--- Records for the exercise Enclosed Below ---

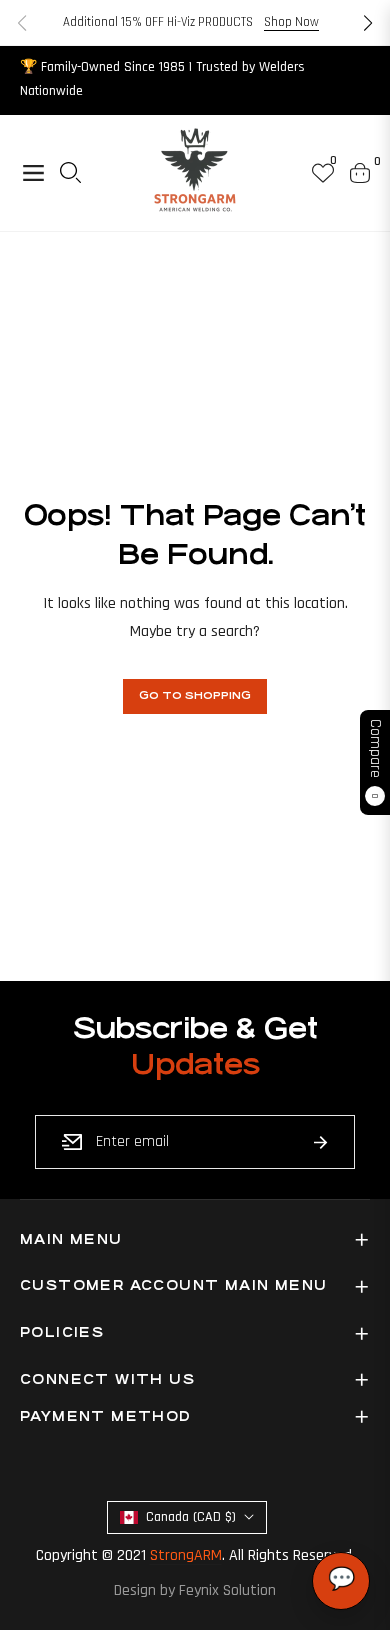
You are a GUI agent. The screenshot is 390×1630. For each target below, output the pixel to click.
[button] (368, 23)
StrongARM (186, 1555)
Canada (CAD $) (191, 1517)
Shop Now (291, 22)
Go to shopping (195, 696)
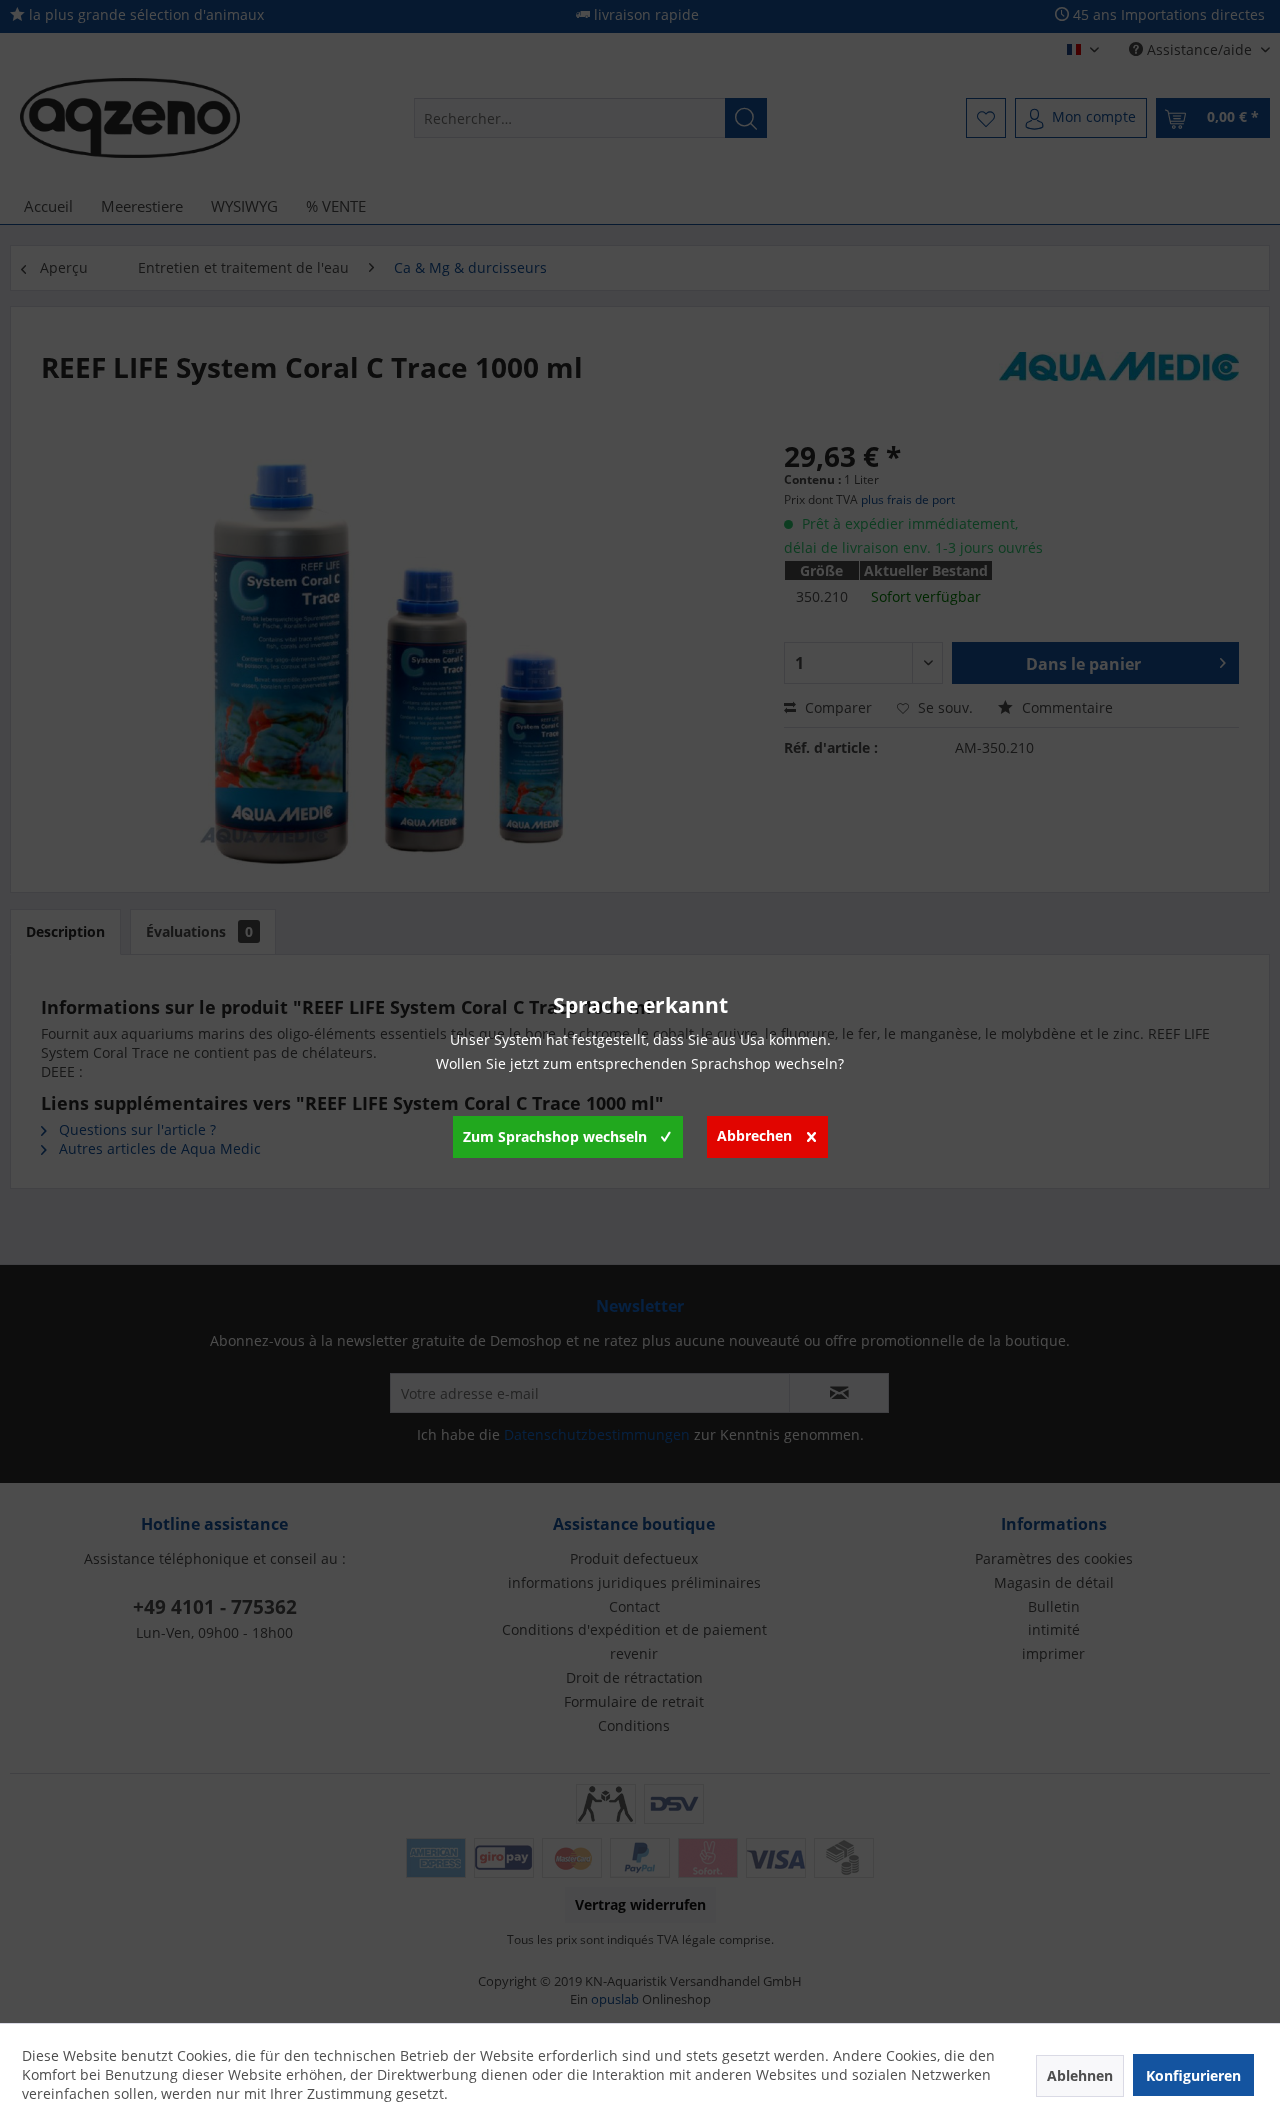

--- End of Enclosed Records for the exercise ---

_What is required_: Your answer must be the records above, word for word, with no pictures.

_Exercise answer_:
You are a GUI agent. The screenshot is 390×1630. For each target below, output the pixel to click.
[button] (368, 23)
StrongARM (186, 1555)
Canada (CAD $) (191, 1517)
Shop Now (291, 22)
Go to shopping (195, 696)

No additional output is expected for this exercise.